Like me, you’re probably glad January is over, especially as it will mean the end of the ‘New Year, new you’ messages that we’ve been bombarded with.

However, I must admit that they’re onto something, as a lot of us will spend this time setting plans for the year ahead.

If you’re thinking about ways to expand your business for 2019, offset mortgages could be a great place to start.

The time is right

We all know that savings rates remain low, and this seems unlikely to change soon. That’s where offset can come in.

Borrowers won’t earn interest on the money in their offset savings account, but it can work harder than if they had a repayment mortgage and a standard easy access savings account.

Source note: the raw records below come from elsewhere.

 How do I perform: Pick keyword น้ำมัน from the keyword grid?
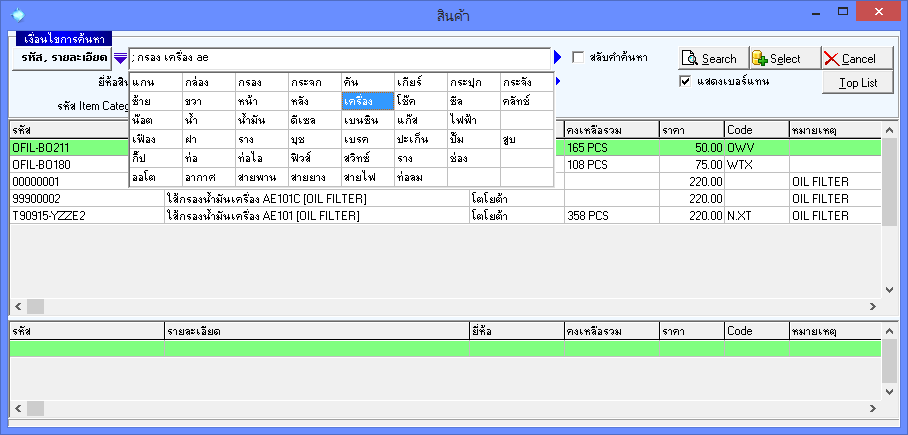point(261,120)
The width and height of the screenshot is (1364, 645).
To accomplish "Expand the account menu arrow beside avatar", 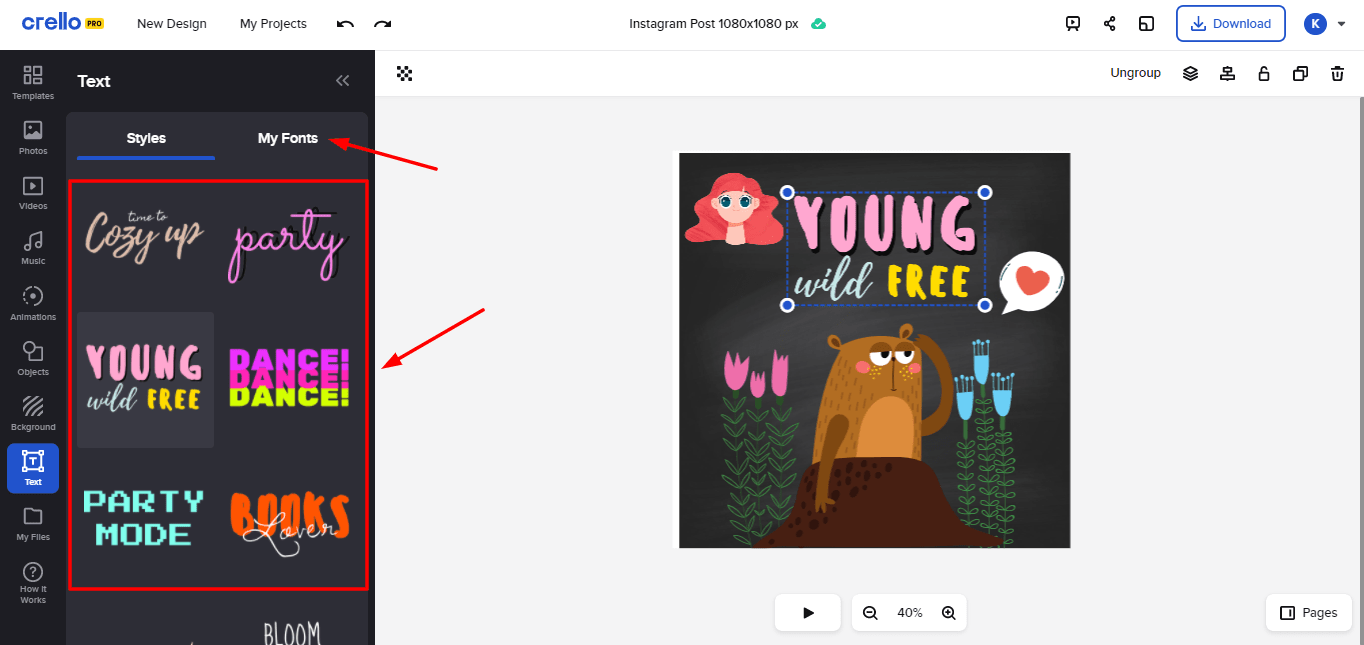I will (x=1342, y=24).
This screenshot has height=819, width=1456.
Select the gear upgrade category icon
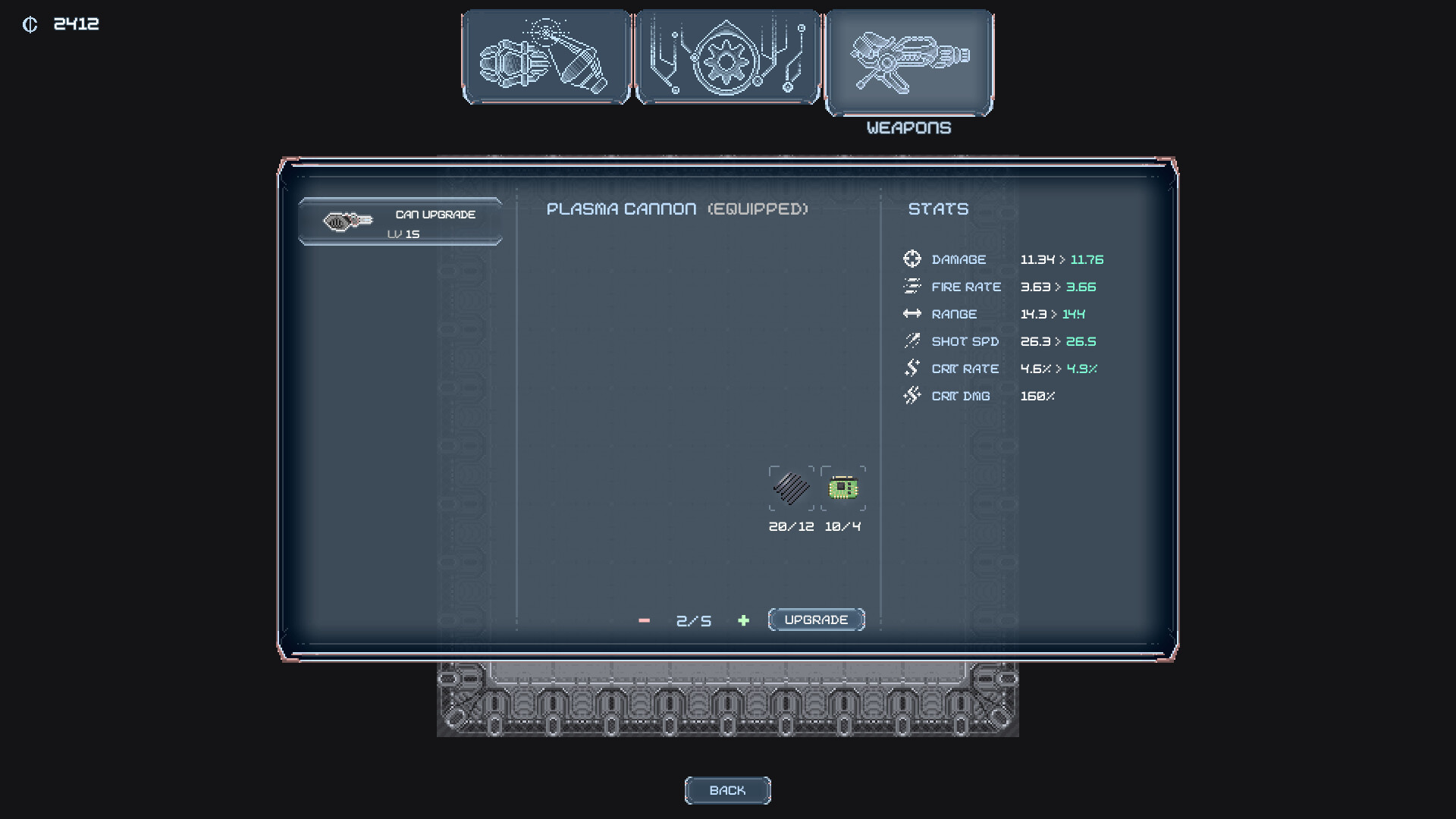[726, 56]
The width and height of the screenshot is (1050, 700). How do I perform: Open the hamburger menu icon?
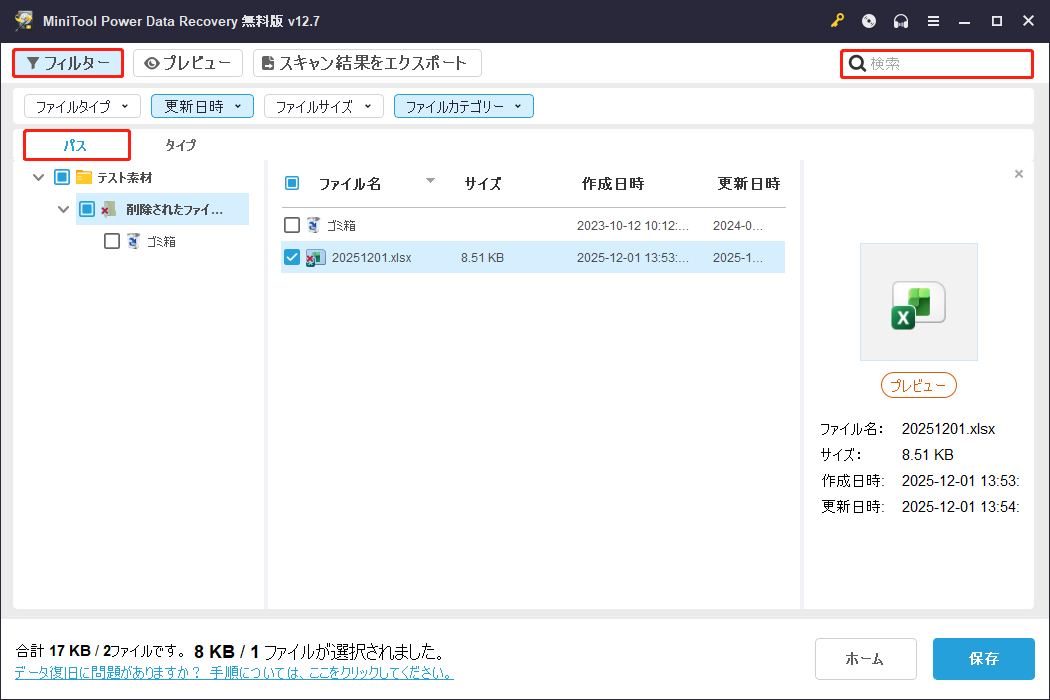(x=933, y=20)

That’s because the gross offset benefit your client receives is equivalent to the mortgage rate charged.

Offset could make a real difference for your clients...

With offset, your client’s mortgage is linked to at least one savings account and the savings in this account offset the interest your client is charged. The client can then choose how they use the saving they make, either to reduce the term of their mortgage or to reduce their monthly payment.

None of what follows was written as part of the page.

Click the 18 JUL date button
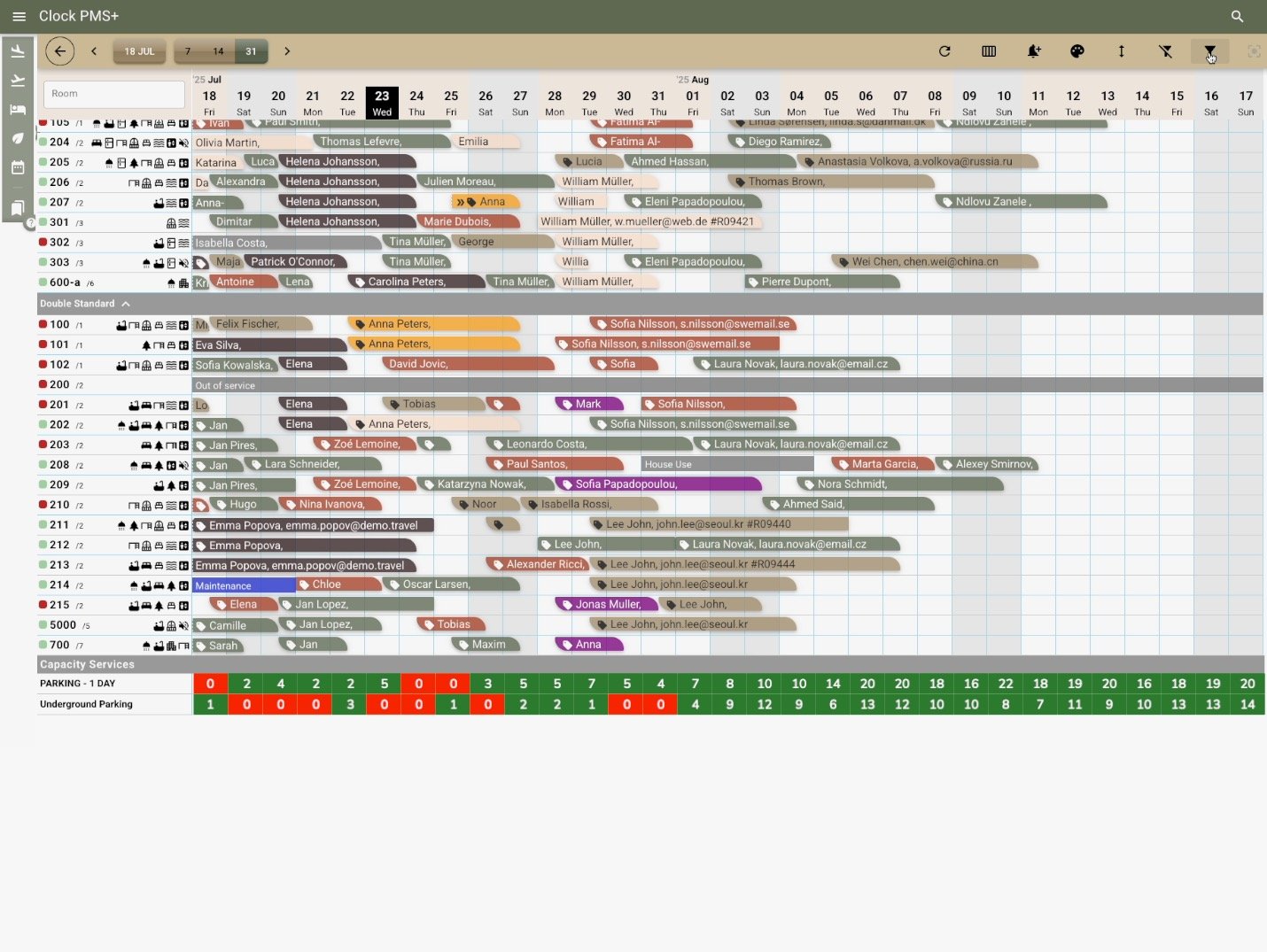139,51
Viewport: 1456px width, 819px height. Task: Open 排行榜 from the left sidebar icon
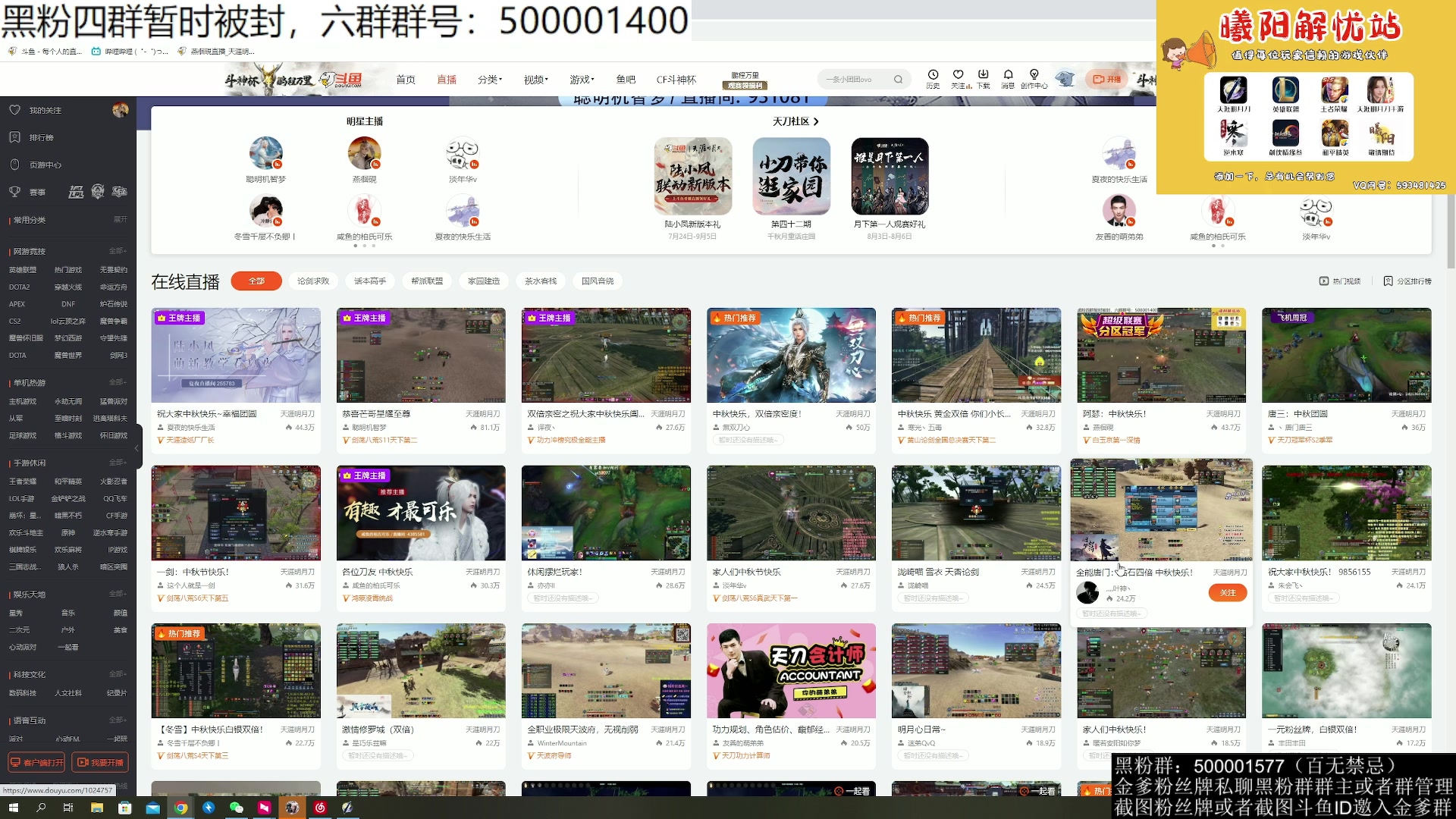click(x=15, y=137)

Traditionally, offset has been seen as something that’s best suited to higher earners with a big savings pot already set up, or with lots of spare cash they can put away each month. It can be particularly helpful for these borrowers when they’re setting money aside to cover their tax bill or if they have a bonus they’d like to put away for now.

However, it can also be a fantastic option for borrowers with a smaller income. Saving even £50-£100 per month can have a big impact and give your clients the opportunity to pay off their mortgage early or reduce their monthly payments. These clients might benefit most from an easy access offset savings account, so they can easily dip into their savings if they need to.

Plus, offset can be a good choice for self-employed clients as there’s no income tax liability on Offset savings. These clients could also benefit from a linked easy-access savings account as they’re more likely to have an income that varies from month to month.

And it could be great for your business too!

Including offset as part of your advice offering can of course help more of your clients to find the right mortgage for their needs. But more than that, brokers with a good understanding of offset and who it’s best suited to can differentiate themselves from other advisers and help increase the success of their business. And who doesn’t want that?!